Lines from the one containing "Image resolution: width=688" through the final line of the entries below: reproduce them exactly, all of them and only them.

---

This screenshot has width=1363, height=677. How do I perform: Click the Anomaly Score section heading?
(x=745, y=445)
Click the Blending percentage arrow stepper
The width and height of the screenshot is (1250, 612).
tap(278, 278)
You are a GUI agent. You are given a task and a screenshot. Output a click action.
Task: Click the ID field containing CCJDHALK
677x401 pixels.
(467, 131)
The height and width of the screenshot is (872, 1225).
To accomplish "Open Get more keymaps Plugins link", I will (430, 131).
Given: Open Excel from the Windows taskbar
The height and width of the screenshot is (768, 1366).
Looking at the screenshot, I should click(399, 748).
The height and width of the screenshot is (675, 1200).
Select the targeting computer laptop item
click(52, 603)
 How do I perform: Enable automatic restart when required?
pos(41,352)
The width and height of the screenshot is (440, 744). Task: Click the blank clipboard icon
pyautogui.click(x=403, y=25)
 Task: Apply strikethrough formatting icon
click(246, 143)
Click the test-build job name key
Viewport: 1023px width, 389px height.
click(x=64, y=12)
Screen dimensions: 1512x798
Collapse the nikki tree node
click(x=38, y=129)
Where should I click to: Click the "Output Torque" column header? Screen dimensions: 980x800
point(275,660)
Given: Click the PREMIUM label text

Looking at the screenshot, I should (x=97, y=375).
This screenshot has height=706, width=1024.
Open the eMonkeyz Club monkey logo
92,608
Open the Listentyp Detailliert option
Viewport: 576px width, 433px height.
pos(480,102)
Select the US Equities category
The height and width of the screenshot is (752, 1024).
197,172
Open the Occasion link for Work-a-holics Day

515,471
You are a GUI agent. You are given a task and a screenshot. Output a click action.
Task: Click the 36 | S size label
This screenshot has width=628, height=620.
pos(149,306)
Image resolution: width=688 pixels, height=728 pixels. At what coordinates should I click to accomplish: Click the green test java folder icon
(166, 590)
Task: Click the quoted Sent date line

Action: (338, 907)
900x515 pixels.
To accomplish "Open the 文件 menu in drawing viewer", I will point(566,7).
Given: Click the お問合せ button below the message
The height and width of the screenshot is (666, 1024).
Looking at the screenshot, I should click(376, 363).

---

▸ **FINISHED TASK**:
Image resolution: width=688 pixels, height=728 pixels. At what coordinates should I click to accomplish: Click the green test java folder icon
(166, 590)
Task: Click the quoted Sent date line

Action: (338, 907)
900x515 pixels.
To accomplish "Open the 文件 menu in drawing viewer", I will point(566,7).
Given: Click the お問合せ button below the message
The height and width of the screenshot is (666, 1024).
Looking at the screenshot, I should click(376, 363).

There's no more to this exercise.